■ What to do ■
Word for word, repeat each of the records below.

■ Supplied records ■
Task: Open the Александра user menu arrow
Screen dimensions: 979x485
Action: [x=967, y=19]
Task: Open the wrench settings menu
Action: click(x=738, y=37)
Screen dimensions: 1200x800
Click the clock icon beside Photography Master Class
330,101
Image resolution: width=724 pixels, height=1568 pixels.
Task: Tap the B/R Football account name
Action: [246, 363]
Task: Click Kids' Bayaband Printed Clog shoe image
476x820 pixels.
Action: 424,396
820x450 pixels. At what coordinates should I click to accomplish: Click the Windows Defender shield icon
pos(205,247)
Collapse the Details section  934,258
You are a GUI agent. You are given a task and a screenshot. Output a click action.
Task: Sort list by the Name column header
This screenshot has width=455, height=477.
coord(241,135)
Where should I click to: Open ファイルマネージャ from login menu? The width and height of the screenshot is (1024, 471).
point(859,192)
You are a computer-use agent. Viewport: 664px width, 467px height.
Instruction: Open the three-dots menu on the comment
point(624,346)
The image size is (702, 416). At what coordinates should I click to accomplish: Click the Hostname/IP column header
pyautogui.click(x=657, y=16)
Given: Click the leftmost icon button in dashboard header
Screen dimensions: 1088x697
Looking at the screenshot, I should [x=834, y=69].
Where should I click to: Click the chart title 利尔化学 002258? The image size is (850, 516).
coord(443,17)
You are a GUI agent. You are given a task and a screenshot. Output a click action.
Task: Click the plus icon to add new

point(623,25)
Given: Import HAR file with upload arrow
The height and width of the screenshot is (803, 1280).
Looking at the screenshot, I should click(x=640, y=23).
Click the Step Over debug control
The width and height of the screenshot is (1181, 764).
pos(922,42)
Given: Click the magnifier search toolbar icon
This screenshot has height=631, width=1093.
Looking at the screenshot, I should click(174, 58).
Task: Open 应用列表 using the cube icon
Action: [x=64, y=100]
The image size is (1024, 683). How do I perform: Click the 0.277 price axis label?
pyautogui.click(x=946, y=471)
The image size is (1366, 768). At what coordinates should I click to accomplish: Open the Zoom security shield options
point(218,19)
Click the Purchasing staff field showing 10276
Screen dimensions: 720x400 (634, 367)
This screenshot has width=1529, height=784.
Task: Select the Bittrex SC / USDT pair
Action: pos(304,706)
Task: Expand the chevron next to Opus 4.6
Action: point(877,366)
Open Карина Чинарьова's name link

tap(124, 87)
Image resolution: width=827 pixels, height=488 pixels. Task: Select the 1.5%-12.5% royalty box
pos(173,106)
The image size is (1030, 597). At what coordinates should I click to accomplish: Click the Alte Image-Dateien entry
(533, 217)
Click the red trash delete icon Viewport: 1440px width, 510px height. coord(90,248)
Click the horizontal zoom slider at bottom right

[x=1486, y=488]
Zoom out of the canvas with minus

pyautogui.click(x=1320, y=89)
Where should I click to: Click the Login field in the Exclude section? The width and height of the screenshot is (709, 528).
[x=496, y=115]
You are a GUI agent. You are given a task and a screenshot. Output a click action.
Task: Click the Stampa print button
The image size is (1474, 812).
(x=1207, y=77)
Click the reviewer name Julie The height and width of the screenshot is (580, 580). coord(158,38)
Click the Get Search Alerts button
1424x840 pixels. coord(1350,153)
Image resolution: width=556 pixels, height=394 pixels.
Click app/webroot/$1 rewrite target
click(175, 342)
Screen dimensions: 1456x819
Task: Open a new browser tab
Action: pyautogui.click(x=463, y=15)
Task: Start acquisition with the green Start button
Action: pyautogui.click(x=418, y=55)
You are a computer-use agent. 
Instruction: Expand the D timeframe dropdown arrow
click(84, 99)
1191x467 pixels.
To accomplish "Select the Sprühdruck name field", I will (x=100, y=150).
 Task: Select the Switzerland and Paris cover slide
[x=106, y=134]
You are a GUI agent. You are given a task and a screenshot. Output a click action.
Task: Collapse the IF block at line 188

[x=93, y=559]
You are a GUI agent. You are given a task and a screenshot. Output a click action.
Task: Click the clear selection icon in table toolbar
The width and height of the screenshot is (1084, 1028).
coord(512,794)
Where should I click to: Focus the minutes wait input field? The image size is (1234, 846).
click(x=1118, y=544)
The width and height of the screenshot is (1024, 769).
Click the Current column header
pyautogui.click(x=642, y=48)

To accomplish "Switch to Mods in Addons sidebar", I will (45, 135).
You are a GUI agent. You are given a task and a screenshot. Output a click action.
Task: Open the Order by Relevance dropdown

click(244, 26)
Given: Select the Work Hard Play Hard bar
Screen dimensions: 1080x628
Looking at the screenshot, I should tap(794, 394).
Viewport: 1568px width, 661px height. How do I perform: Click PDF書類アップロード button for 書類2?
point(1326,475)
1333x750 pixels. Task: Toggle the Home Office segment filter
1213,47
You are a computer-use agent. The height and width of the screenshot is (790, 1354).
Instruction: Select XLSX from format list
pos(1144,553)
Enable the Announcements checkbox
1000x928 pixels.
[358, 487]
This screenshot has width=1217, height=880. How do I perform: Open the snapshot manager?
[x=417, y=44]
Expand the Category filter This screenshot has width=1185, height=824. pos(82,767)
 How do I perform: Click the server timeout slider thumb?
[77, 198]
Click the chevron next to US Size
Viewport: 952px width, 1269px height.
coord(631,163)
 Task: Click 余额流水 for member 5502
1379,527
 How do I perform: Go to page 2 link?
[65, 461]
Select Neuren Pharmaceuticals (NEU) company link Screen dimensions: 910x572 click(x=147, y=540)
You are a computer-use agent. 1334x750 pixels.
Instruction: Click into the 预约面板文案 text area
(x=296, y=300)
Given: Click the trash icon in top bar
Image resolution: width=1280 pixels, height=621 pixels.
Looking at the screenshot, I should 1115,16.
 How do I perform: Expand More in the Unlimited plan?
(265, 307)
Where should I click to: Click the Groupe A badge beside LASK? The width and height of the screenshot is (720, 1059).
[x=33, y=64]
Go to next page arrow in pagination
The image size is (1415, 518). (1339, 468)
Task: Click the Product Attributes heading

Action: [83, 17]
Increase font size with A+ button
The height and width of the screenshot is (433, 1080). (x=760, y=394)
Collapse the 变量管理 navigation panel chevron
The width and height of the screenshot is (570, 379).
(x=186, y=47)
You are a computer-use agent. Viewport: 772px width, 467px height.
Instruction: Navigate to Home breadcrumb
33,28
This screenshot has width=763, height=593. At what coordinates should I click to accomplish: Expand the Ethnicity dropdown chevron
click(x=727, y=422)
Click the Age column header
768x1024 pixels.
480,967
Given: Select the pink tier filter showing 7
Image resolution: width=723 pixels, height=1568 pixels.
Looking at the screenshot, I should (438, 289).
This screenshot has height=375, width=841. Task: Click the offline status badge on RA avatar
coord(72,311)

■ Output ■
Task: Open the Александра user menu arrow
Screen dimensions: 979x485
Action: [x=967, y=19]
Task: Open the wrench settings menu
Action: click(x=738, y=37)
Screen dimensions: 1200x800
Click the clock icon beside Photography Master Class
330,101
Image resolution: width=724 pixels, height=1568 pixels.
Task: Tap the B/R Football account name
Action: [246, 363]
Task: Click Kids' Bayaband Printed Clog shoe image
476x820 pixels.
Action: 424,396
820x450 pixels. At what coordinates should I click to accomplish: Click the Windows Defender shield icon
pos(205,247)
Collapse the Details section  934,258
You are a GUI agent. You are given a task and a screenshot. Output a click action.
Task: Sort list by the Name column header
This screenshot has width=455, height=477.
coord(241,135)
Where should I click to: Open ファイルマネージャ from login menu? The width and height of the screenshot is (1024, 471).
point(859,192)
You are a computer-use agent. Viewport: 664px width, 467px height.
Instruction: Open the three-dots menu on the comment
point(624,346)
The image size is (702, 416). At what coordinates should I click to accomplish: Click the Hostname/IP column header
pyautogui.click(x=657, y=16)
Given: Click the leftmost icon button in dashboard header
Screen dimensions: 1088x697
Looking at the screenshot, I should [x=834, y=69].
Where should I click to: Click the chart title 利尔化学 002258? The image size is (850, 516).
coord(443,17)
You are a GUI agent. You are given a task and a screenshot. Output a click action.
Task: Click the plus icon to add new

point(623,25)
Given: Import HAR file with upload arrow
The height and width of the screenshot is (803, 1280).
Looking at the screenshot, I should click(x=640, y=23).
Click the Step Over debug control
The width and height of the screenshot is (1181, 764).
pos(922,42)
Given: Click the magnifier search toolbar icon
This screenshot has height=631, width=1093.
Looking at the screenshot, I should click(174, 58).
Task: Open 应用列表 using the cube icon
Action: [x=64, y=100]
The image size is (1024, 683). How do I perform: Click the 0.277 price axis label?
pyautogui.click(x=946, y=471)
The image size is (1366, 768). At what coordinates should I click to accomplish: Open the Zoom security shield options
point(218,19)
Click the Purchasing staff field showing 10276
Screen dimensions: 720x400 (634, 367)
This screenshot has width=1529, height=784.
Task: Select the Bittrex SC / USDT pair
Action: pos(304,706)
Task: Expand the chevron next to Opus 4.6
Action: point(877,366)
Open Карина Чинарьова's name link

tap(124, 87)
Image resolution: width=827 pixels, height=488 pixels. Task: Select the 1.5%-12.5% royalty box
pos(173,106)
The image size is (1030, 597). At what coordinates should I click to accomplish: Click the Alte Image-Dateien entry
(533, 217)
Click the red trash delete icon Viewport: 1440px width, 510px height. coord(90,248)
Click the horizontal zoom slider at bottom right

[x=1486, y=488]
Zoom out of the canvas with minus

pyautogui.click(x=1320, y=89)
Where should I click to: Click the Login field in the Exclude section? The width and height of the screenshot is (709, 528).
[x=496, y=115]
You are a GUI agent. You are given a task and a screenshot. Output a click action.
Task: Click the Stampa print button
The image size is (1474, 812).
(x=1207, y=77)
Click the reviewer name Julie The height and width of the screenshot is (580, 580). coord(158,38)
Click the Get Search Alerts button
1424x840 pixels. coord(1350,153)
Image resolution: width=556 pixels, height=394 pixels.
Click app/webroot/$1 rewrite target
click(175, 342)
Screen dimensions: 1456x819
Task: Open a new browser tab
Action: pyautogui.click(x=463, y=15)
Task: Start acquisition with the green Start button
Action: pyautogui.click(x=418, y=55)
You are a computer-use agent. 
Instruction: Expand the D timeframe dropdown arrow
click(84, 99)
1191x467 pixels.
To accomplish "Select the Sprühdruck name field", I will (x=100, y=150).
 Task: Select the Switzerland and Paris cover slide
[x=106, y=134]
You are a GUI agent. You are given a task and a screenshot. Output a click action.
Task: Collapse the IF block at line 188

[x=93, y=559]
You are a GUI agent. You are given a task and a screenshot. Output a click action.
Task: Click the clear selection icon in table toolbar
The width and height of the screenshot is (1084, 1028).
coord(512,794)
Where should I click to: Focus the minutes wait input field? The image size is (1234, 846).
click(x=1118, y=544)
The width and height of the screenshot is (1024, 769).
Click the Current column header
pyautogui.click(x=642, y=48)

To accomplish "Switch to Mods in Addons sidebar", I will (45, 135).
You are a GUI agent. You are given a task and a screenshot. Output a click action.
Task: Open the Order by Relevance dropdown

click(244, 26)
Given: Select the Work Hard Play Hard bar
Screen dimensions: 1080x628
Looking at the screenshot, I should tap(794, 394).
Viewport: 1568px width, 661px height. How do I perform: Click PDF書類アップロード button for 書類2?
point(1326,475)
1333x750 pixels. Task: Toggle the Home Office segment filter
1213,47
You are a computer-use agent. The height and width of the screenshot is (790, 1354).
Instruction: Select XLSX from format list
pos(1144,553)
Enable the Announcements checkbox
1000x928 pixels.
[358, 487]
This screenshot has width=1217, height=880. How do I perform: Open the snapshot manager?
[x=417, y=44]
Expand the Category filter This screenshot has width=1185, height=824. pos(82,767)
 How do I perform: Click the server timeout slider thumb?
[77, 198]
Click the chevron next to US Size
Viewport: 952px width, 1269px height.
coord(631,163)
 Task: Click 余额流水 for member 5502
1379,527
 How do I perform: Go to page 2 link?
[65, 461]
Select Neuren Pharmaceuticals (NEU) company link Screen dimensions: 910x572 click(x=147, y=540)
You are a computer-use agent. 1334x750 pixels.
Instruction: Click into the 预约面板文案 text area
(x=296, y=300)
Given: Click the trash icon in top bar
Image resolution: width=1280 pixels, height=621 pixels.
Looking at the screenshot, I should 1115,16.
 How do I perform: Expand More in the Unlimited plan?
(265, 307)
Where should I click to: Click the Groupe A badge beside LASK? The width and height of the screenshot is (720, 1059).
[x=33, y=64]
Go to next page arrow in pagination
The image size is (1415, 518). (1339, 468)
Task: Click the Product Attributes heading

Action: [83, 17]
Increase font size with A+ button
The height and width of the screenshot is (433, 1080). (x=760, y=394)
Collapse the 变量管理 navigation panel chevron
The width and height of the screenshot is (570, 379).
(x=186, y=47)
You are a computer-use agent. Viewport: 772px width, 467px height.
Instruction: Navigate to Home breadcrumb
33,28
This screenshot has width=763, height=593. At what coordinates should I click to accomplish: Expand the Ethnicity dropdown chevron
click(x=727, y=422)
Click the Age column header
768x1024 pixels.
480,967
Given: Select the pink tier filter showing 7
Image resolution: width=723 pixels, height=1568 pixels.
Looking at the screenshot, I should (438, 289).
This screenshot has height=375, width=841. Task: Click the offline status badge on RA avatar
coord(72,311)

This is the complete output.